British Columbia

Couple blames Langley Township for decision to build home on neighbour's property

A couple is fighting Langley Township, B.C, after they bought a two-acre property and discovered part of the house on that property was on their neighbour's land.

A Langley couple's $82k claim with Langley Township was rejected.

Elizabeth Pett and her husband bought this house and the surrounding two acres with plans to build a new home on top of the existing foundation. (Elizabeth Pett)

A Langley couple claims they are out $100,000 after they bought a two-acre property and then discovered the house on that property was actually on their neighbour's land.

Elizabeth Pett says they bought a run down home and two acres for $605,000 with assurances from Langley Township they could build on the old concrete foundation.

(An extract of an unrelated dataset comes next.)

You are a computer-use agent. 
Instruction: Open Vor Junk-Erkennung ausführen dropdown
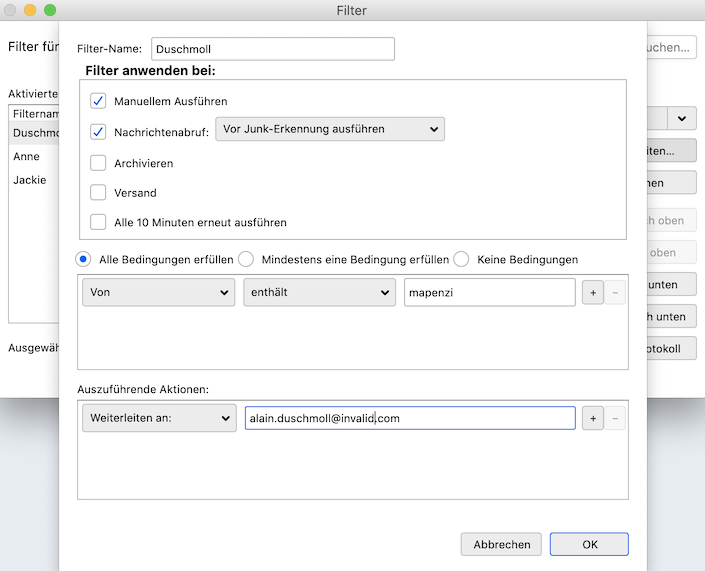[330, 129]
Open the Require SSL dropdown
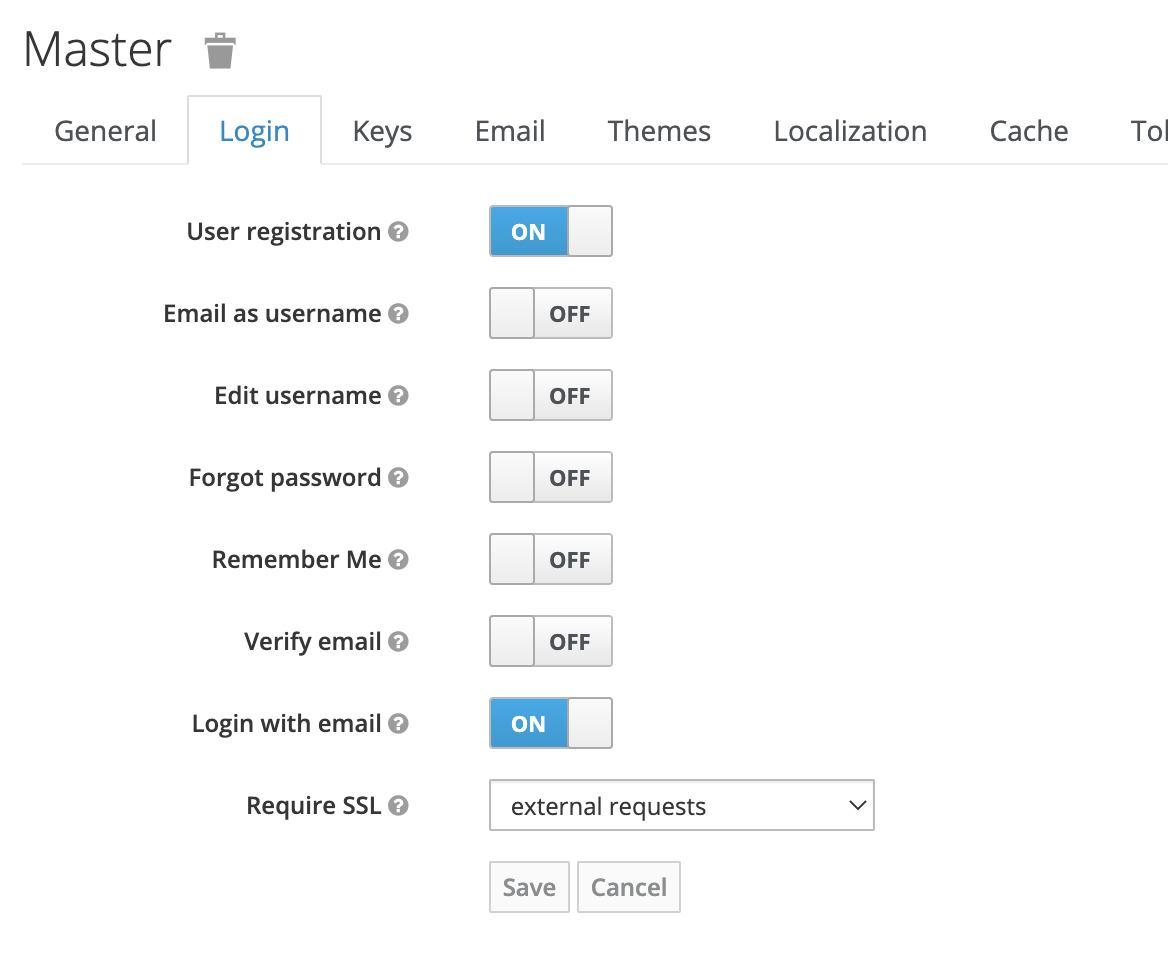 pos(681,806)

She says they received a note from the township saying "we have no problem with you building on an existing foundation."

With what they saw as the go-ahead signal, the middle-aged couple tore down the old house, and then hired surveyor who gave them a shock.

Dream house turned nightmare

"Then my surveyor came in and said that you're on the neighbour's property and you have to move the foundation," said Pett. 

Pett says she and her husband — a contractor by trade — moved the foundation at what they say was a cost of approximately $100,000.

Pett says she complained to Langley township that they'd made a mistake and launched an $82,000 claim to cover part of the cost of the misunderstanding.

The township rejected the claim in a letter, with Alex Campbell from the finance division stating: 

"While unfortunate you incurred unanticipated construction costs while building your new home, I find no evidence to suggest the Township of Langley was negligent or liable in any way with respect to those same costs incurred."

Pett and her husband have hired a lawyer to handle the claim and says she feels as though they did not consider the case seriously. 

"You don't sleep at night when your financial costs soar. And they have no regard for you at all," she said. 

Alex Campbell referred CBC's questions to Langley township's lawyers, who did not respond.